Pharmacy plus lab. Pharmacy and lab groups are often among the most willing to talk about possible solutions for process and layout changes.

In one example lab, two people worked overnight, and eight people during the day. The team sought a solution that was comfortable for both, where the two-person overnight crew would feel safe and not have to travel long distances, while the eight-person day crew wouldn’t feel unnecessarily constrained.

The employees talked about flow and optimizing functionality together. They arrived at a bench layout that worked for both groups, moving things that were accessed less frequently—like printers—above or below the main counter to free up space.

At the same time, the solution consolidated other functions to make smaller spaces easier to use. The group located the overnight functions more centrally, promoting better visibility and security for the overnight crew without compromising the workflow of the eight people during the day.

Standard care model versus modern on-stage/off-stage exam clinic. In another example, an outpatient clinic was switching from a standard care model to a more collaborative on-stage/off-stage exam clinic approach.

A building shell was completed on a traditional clinic layout; however, the new on-stage/off-stage approach required more square footage to accommodate the new clinic module.

The solution involved reducing the pediatrics area, as well as sharing spaces that were not used full time. These included geriatric rooms, internal medicine, etc.

A total of eight exam rooms were ultimately removed from the total project, and the reduction allowed the system to avoid removing a complete service line.

In addition, staff were given shared workspace in the central staff support area, with two to three employees rotating through one shared space rather than individual offices. The staff area’s central location provided mobility to quickly see patients in the unit.

The Bottom Line

Balancing cost. While efficiency and ease of use are key components, the impetus for these solutions is balancing costs.

Redesigning an area to optimize performance often means allocating less square footage and fewer employees to reduce operating costs.

For example, employee salaries are the most significant part of the operational budget. If it’s possible for part-time employees or those with shifting tasks to share spaces and resources, the reduction in overhead can help finance future expansions as the community grows.

When expansion does become necessary, creative and savvy planning can substantially impact the operation and construction bottom line. Still, it’s important to be mindful of scope.

For example, when studying the feasibility and impact of a new ultrasound machine, decision-makers must consider all real costs—not just the machine itself, but also construction and installation costs. Starting with awareness of those kinds of additional costs saves time in the overall analysis.

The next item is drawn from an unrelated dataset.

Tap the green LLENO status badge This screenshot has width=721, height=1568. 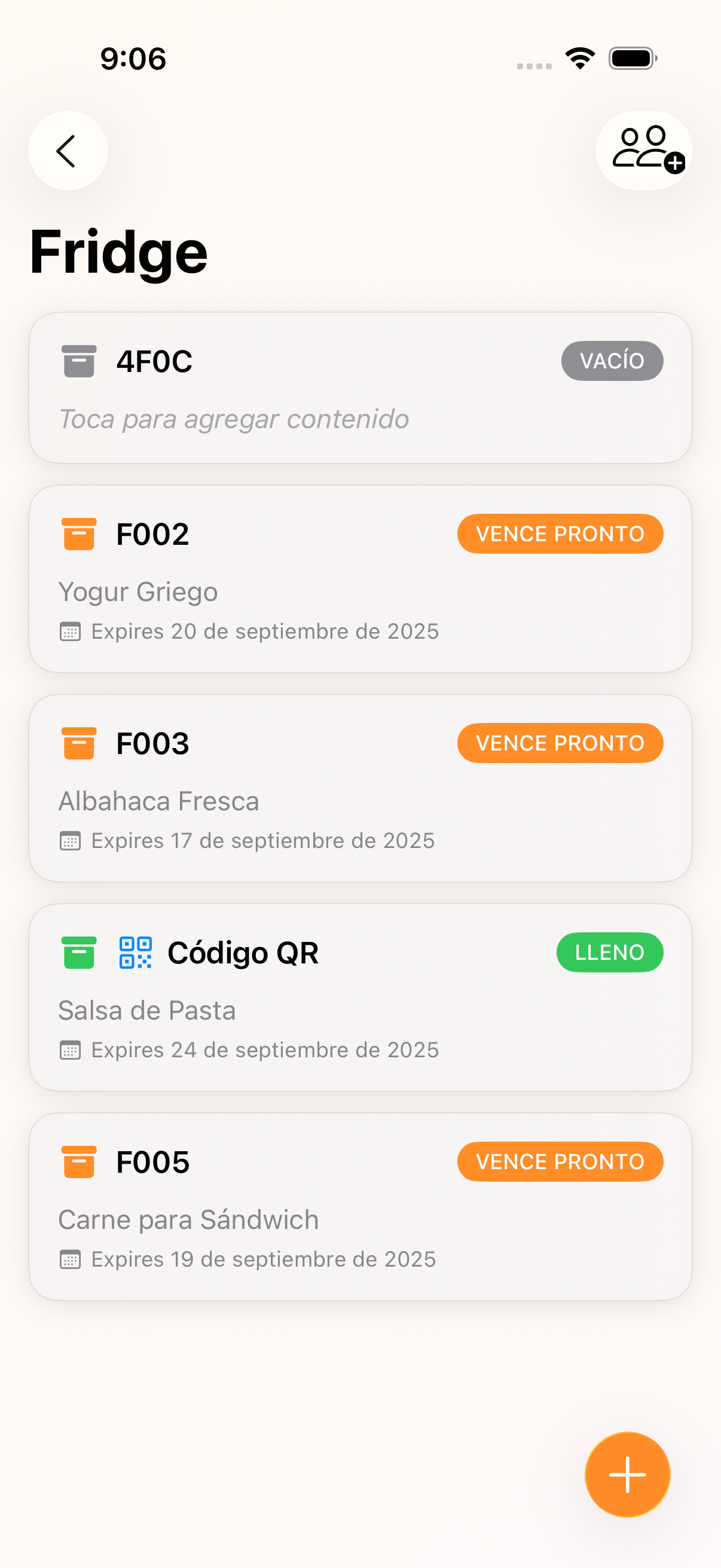point(609,952)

Speed to market is another cost-savings driver: the faster a facility can open, the less it will be subject to the disruptive influences of escalation and market fluctuation, and the more quickly it can start generating revenue. With construction prices continually increasing, quick, decisive action to plan and implement new strategies is especially key.

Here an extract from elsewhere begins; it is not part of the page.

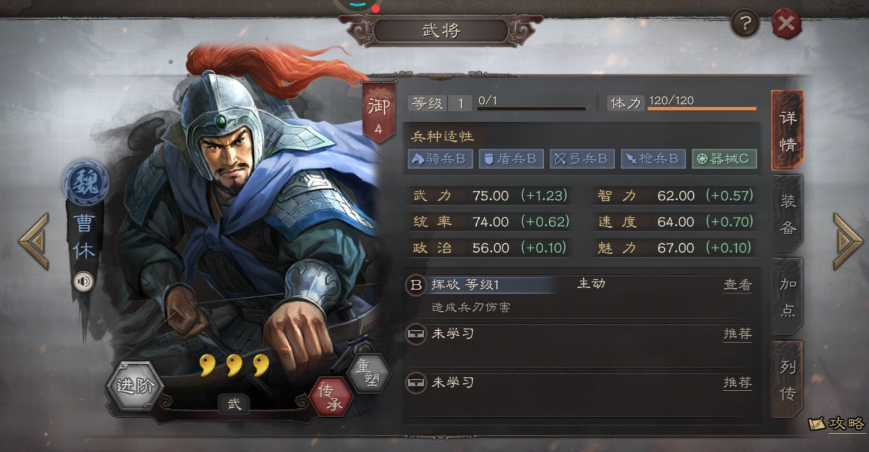The image size is (869, 452).
Task: Select the 骑兵B troop aptitude icon
Action: coord(441,159)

Involving the key decision makers and getting that final buy in is paramount to successful project execution. The best way to optimize the budget is by engaging stakeholders early on to determine where it’s possible to save on space, cost, FTEs, and resolving these issues in design.

Overall, committing to and executing a project requires smart and thoughtful planning that optimizes the project’s success while navigating the space and cost tightrope.

Kelly Schreihofer, AIA, is an associate medical planner with Architectural Nexus.